Make Me Move lets you post what you'd sell your home for

By Mary Umberger
Chicago Tribune

CHICAGO — It's a cliche of the auto industry: A salesman leans into the face of the tire-kicker and asks, "What would it take to put you into this car today?"

Now, www.Zillow.com is asking the real estate version of the question, with a twist of the phrasing. How much, a homeowner can muse online, would it take to get me out of this house?

That's the premise of Make Me Move, a new feature on Zillow.com that lets homeowners post a price — no matter how absurd — that would inspire them to hand over the keys to an unsolicited but eager buyer, even if the house isn't really for sale.

It was one of several new gimmicks that the extremely popular home-price valuation Web site rolled out this month, though it was overshadowed by its simultaneous announcement that it would post listings (real ones, and for free) of homes for sale, from agents and private parties.

Zillow's listings news set off murmurs in some parts of the industry of the erosion of the control over listings data by established brokerages.
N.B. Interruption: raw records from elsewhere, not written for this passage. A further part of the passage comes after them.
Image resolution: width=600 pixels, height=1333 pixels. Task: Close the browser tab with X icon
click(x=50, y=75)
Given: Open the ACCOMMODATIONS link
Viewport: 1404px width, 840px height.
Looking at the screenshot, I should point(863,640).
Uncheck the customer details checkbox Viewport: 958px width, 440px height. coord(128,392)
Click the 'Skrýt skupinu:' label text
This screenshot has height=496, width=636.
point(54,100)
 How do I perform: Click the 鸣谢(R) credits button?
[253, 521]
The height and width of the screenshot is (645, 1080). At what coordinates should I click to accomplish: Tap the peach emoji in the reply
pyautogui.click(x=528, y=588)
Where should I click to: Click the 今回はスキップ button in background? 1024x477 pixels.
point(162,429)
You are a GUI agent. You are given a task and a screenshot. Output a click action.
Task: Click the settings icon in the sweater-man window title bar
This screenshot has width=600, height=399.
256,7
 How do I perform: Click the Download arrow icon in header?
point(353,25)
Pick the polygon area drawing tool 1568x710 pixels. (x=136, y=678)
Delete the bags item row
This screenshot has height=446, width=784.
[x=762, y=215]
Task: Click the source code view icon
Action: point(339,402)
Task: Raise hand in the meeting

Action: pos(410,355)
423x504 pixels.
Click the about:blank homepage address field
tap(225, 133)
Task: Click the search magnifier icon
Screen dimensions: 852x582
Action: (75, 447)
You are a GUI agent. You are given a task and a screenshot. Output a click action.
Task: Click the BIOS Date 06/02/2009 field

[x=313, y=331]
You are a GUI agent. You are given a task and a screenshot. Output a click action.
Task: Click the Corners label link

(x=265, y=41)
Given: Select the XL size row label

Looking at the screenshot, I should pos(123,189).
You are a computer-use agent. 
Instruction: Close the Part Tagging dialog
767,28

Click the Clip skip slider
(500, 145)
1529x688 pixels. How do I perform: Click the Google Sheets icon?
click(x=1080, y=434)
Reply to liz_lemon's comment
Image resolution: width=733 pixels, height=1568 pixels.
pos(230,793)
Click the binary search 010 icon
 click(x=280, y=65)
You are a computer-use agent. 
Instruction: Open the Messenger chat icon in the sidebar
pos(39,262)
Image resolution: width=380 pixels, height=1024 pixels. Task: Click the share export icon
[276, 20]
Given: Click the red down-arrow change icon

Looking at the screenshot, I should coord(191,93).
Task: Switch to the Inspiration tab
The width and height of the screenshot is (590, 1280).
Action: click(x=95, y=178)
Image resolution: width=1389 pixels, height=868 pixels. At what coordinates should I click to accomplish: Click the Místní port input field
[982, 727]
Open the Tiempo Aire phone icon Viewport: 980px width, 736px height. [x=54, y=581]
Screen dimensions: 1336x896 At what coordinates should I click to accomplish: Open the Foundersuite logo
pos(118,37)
The murmuring got even louder when Zillow's news was followed within days by announcements of free listings for agents on HouseValues.com and Home Gain.com (which is partly owned by Tribune Co., which also owns the Chicago Tribune).

Also this month, the Houston Association of Realtors said it will feed its members' listings data to Google Base, a free service operated by You Know Who.

But if Make Me Move is less newsworthy than the listings bulletins, it's infinitely more charming. It's the MySpace of homes — further proof that lots of people are passionate about their properties and enjoy showing them off the way other people flaunt baby pictures.

About a week after its launch, 4,000 homeowners had signed up for Make Me Move, not a huge number in Web terms, but it bears watching. One of the first was Mark Beekman, who posted his Chicago condo and a lengthy description of it.

Never mind that Zillow.com's estimate (the site calls it a "Zestimate") of the value of his 2,500-square-foot unit was about $458,000: Beekman declared, electronically, that he'd consider selling it for, ahem, $599,000.

"I thought if I was going to hang it out there, I ought to shoot for the hills," said Beekman, who reported Wednesday that the only interest in his home expressed so far had come from this writer.

Beekman swears he's not particularly interested in selling the condo, which he purchased new four years ago. The holder of a real estate license, though he has used it only occasionally to sell properties, he admits to being something of a real estate groupie. More than that, though, he's a techie, a Web site designer whose clients include major car manufacturers.

Beekman said he surfs constantly for new online features that could be adapted for his clients and keeps a favorites list of real estate-oriented sites. "I love Zillow," he admits. "I love the technology behind it."

This, of course, would sound like a bald-faced ad for the site, except that Zillow.com's estimates, culled from public property records, usually leave something to be desired. They vex real estate agents who find themselves wrestling with clients who have "Zillowed" their homes and come away with vastly inflated ideas of their homes' worth.

"I'm not sure the information is totally accurate, and I don't have much confidence in the numbers Zillow is putting up," said Beekman, who not only laughed at his $599,000 Make Me Move claim, but also said he thought his unit was "worth $540,000-$550,000, tops."